SANAT, TARİH, PİZZA, PESTO, MAKARNA (1.Bölüm)
Yola çıkma fikrini her zaman sevmişimdir. Bu fikri hep heyecanla karşılarım. Bu heyecanım da uzun sürer. Sürdükçe de hayata daha başka bakar, beni bekleyen yolculukla ilgili hayallere daldıkça da daha bir keyifli geçer zaman. Nasıl anlatsam ki, o anki his, şu an bilemiyorum... Belki tazelenmek gibi bir duygu gibi. Yepyeni olmaya benziyor işte... İşte bu heyecan sürer böyle. Ben de bu heyecan ve yenileşme sürecini sonuna kadar yaşamaya bakarım. Ve her gezi başlangıcında olduğu gibi, hemen bir gezi planı hazırlama gayretiyle ilk adımları atmayı hatırlarım. Şehir haritası, duraklar, ulaşım, adres ayrıntıları... Uzuun bir gezilecek yerler ve yapılacaklar listesi, sonra da sadece bir sırt çantası, içine birkaç ince giysi ve tabi bir de not defteri:)
Şimdi iş, zamana kalmıştır artık. Keyfince akar gider o da.

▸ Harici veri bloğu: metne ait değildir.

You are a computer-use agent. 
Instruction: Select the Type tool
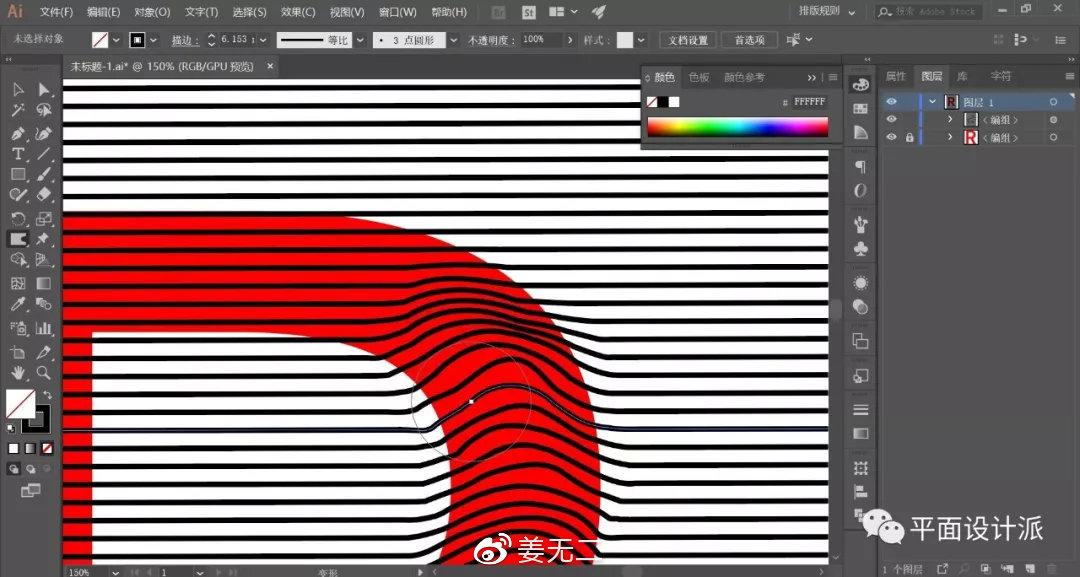[x=17, y=154]
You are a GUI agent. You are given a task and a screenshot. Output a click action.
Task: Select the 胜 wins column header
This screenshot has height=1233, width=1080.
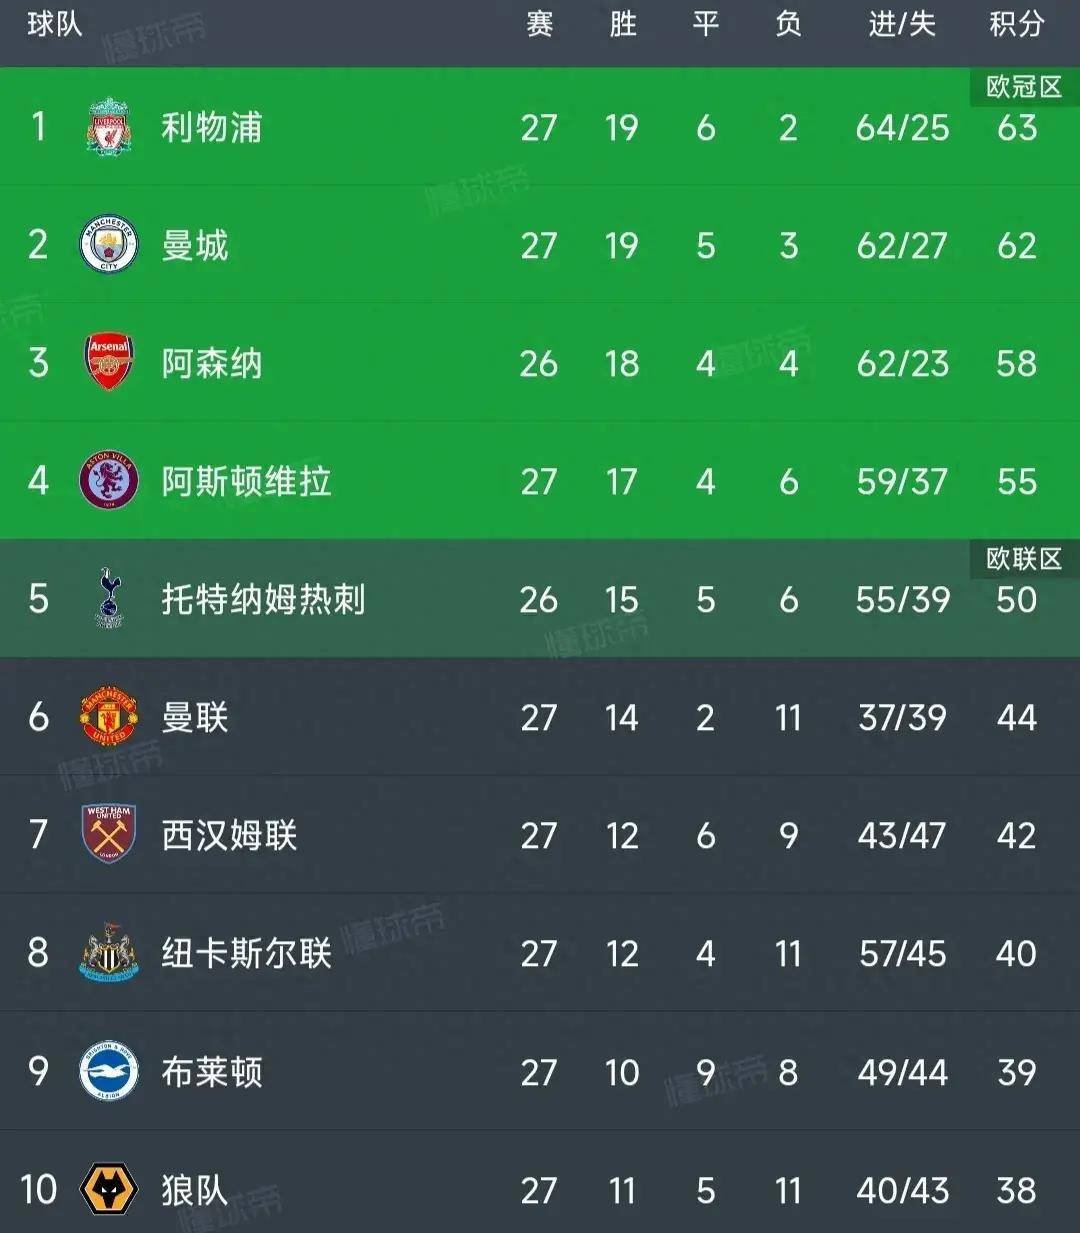click(x=622, y=24)
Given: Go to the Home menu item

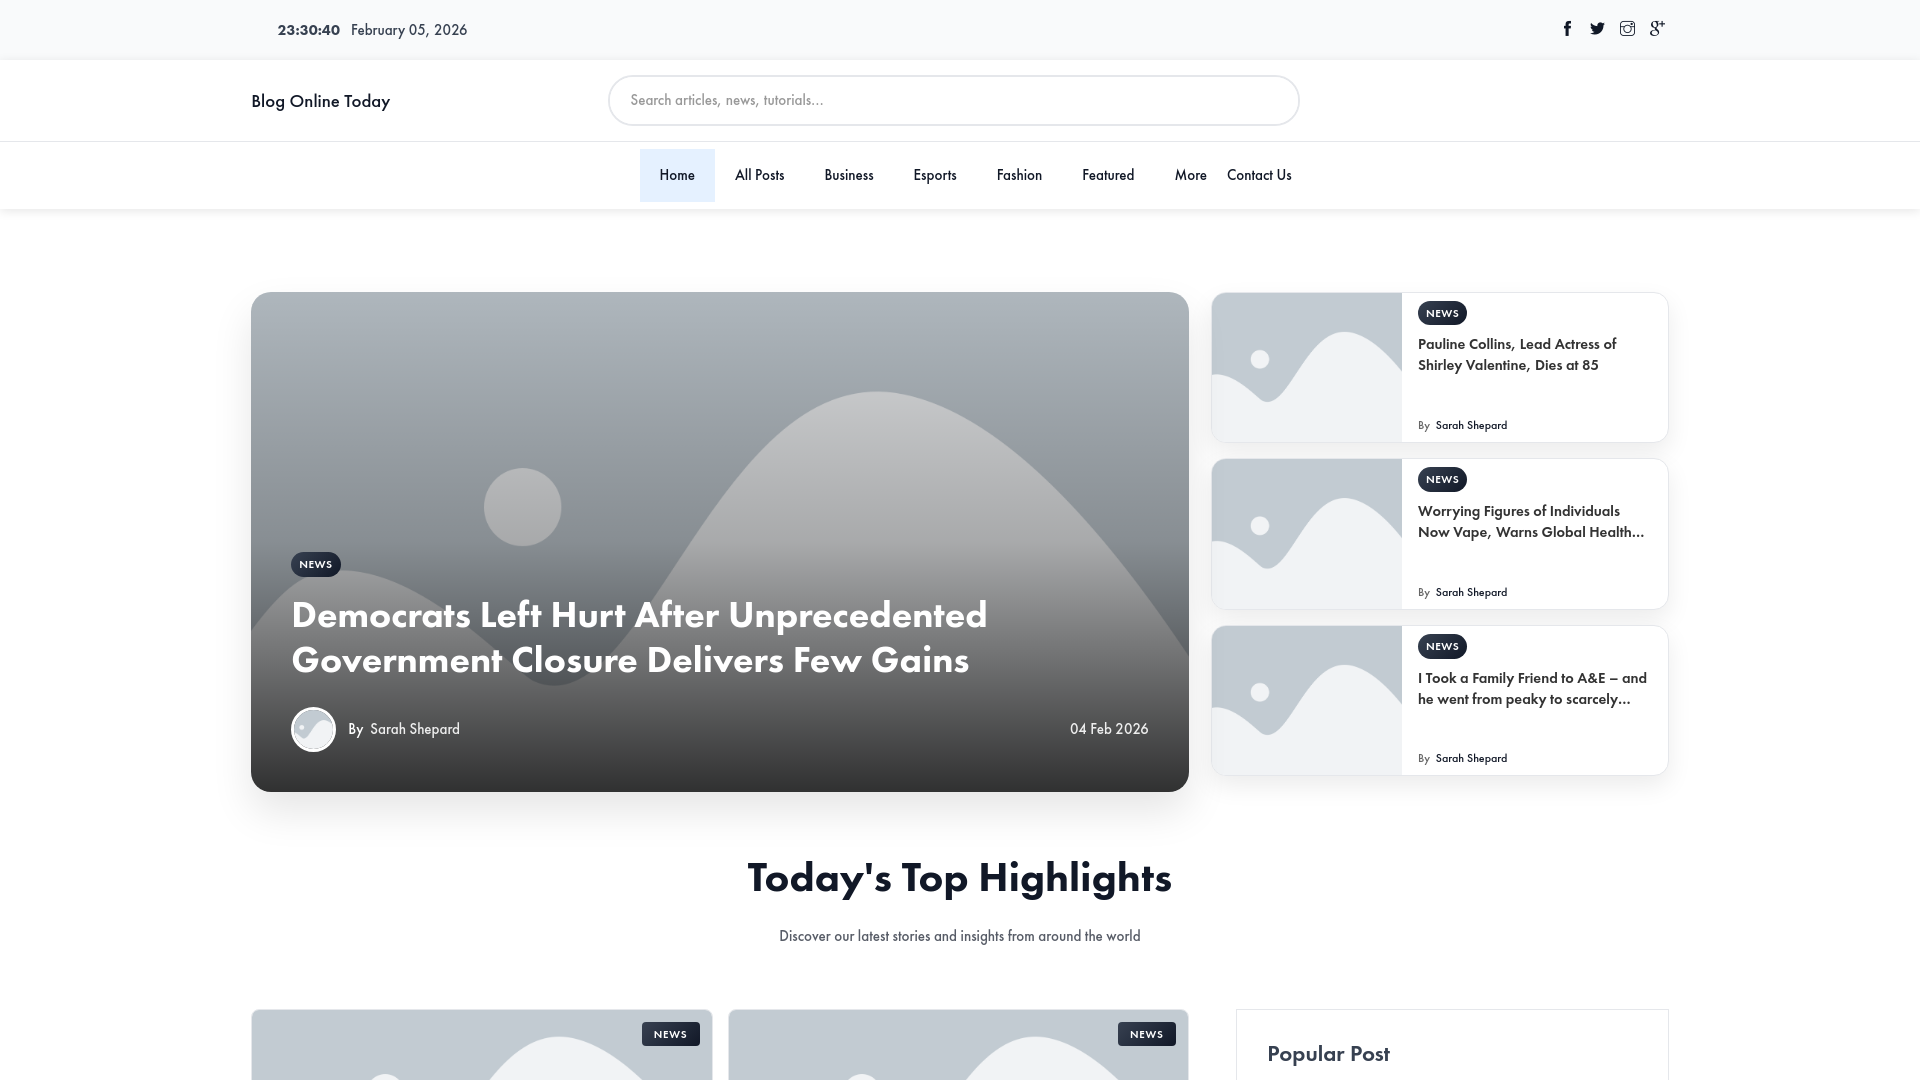Looking at the screenshot, I should pyautogui.click(x=677, y=176).
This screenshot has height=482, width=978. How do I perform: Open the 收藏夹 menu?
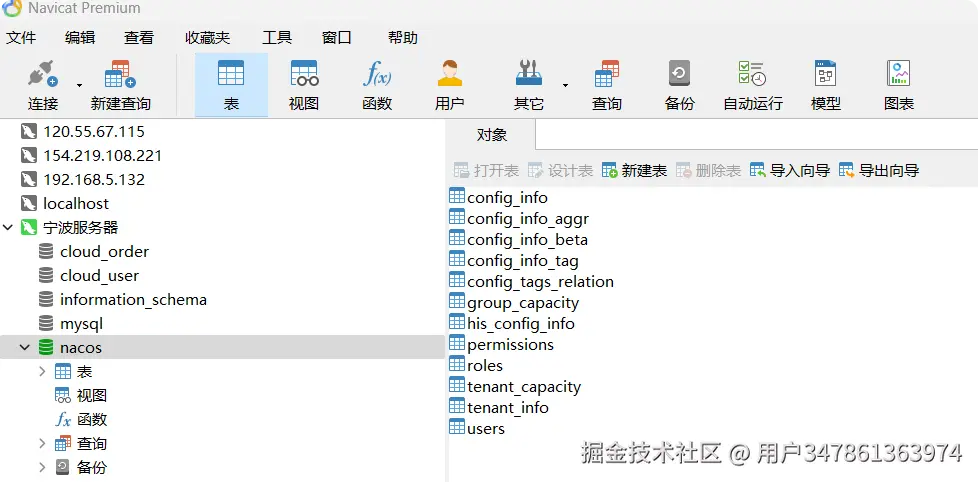coord(208,38)
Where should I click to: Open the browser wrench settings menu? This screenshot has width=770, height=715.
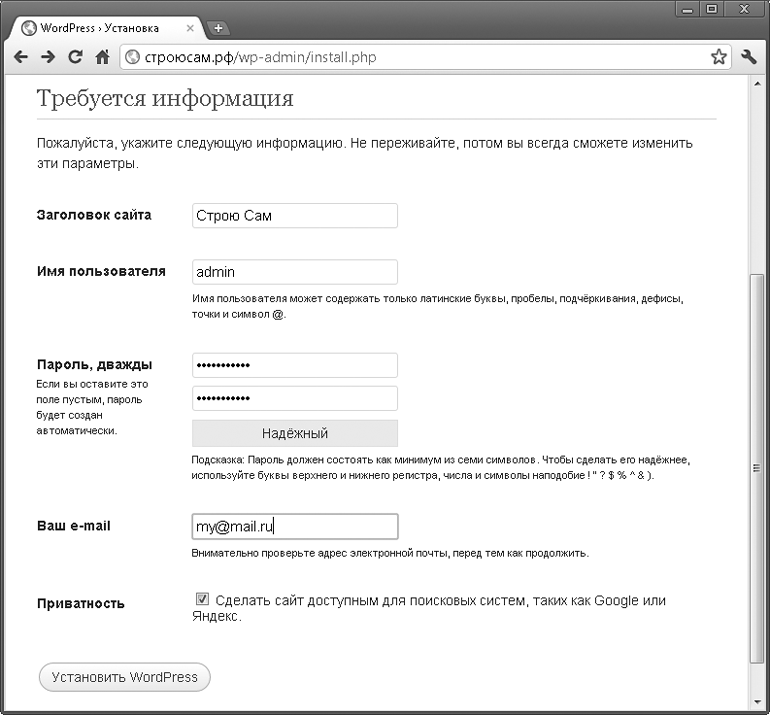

Ben de uzun meşguliyetler arasında yeni yerler, insanlar, mekanlar ve yeni tatlar için sabırsızca yolculuk zamanını beklerim.Bir gün, böyle bir bekleyişin ardından Roma'ya gitme vakti geldi. İki kafadar, bir başımıza çıkacağımız bu seyahatin en temel ayrıntısı ''Yabancı bir yerde, yabancı ruhunu taşıyarak gezmemek'' olacaktı. Yani turistçe gezmemek (buna rehberli turistler gibi plaj şapkası takmamak, yol iz bilmez gezginler gibi yer ve adres sormamak, turistik olup rağbet gören ama bir o kadar orijinal olmayan yerlerde yemek yememek, sadece popüler yerleri gezmeyi kafaya takarak keşfetmekten korkmak, erken uyanıp bütün günü gezerek geçirmek yerine uyumak ve daha başka ayrıntılar da eklenebilir tabi). Bu başka bir geziydi. amaç dinlenmek, tatil falan yapmak olmamalıydı. Roma seyahatinde amacımız belliydi; özgür bir ruhla, özümseyerek, anlayarak ve keşfederek gezmek...Böylece on günlük seyahatin her ayrıntısı planlandı.
Gezimizin ta başında aldığımız bu kararlarla turist olmamaya karar verirken, tabi bir de desteğimiz vardı. Evlerinde bizi misafir eden italyan arkadaşlarımızin (Antonio, Maria Rita ve annesi ) sayesinde bu şehri; mimarisi, milleti, yemekleri, tarihi, geleneksel dokusu, kokusu yani tüm renkleriyle tam da hakettiği gibi yaşadık.
Leonardo da Vinci Havaalanı ve sonrasında Termini İstasyonu ile Merhaba Roma!
Gelin ve damat kilisedeki törenden sonra meydanda geziyorlar.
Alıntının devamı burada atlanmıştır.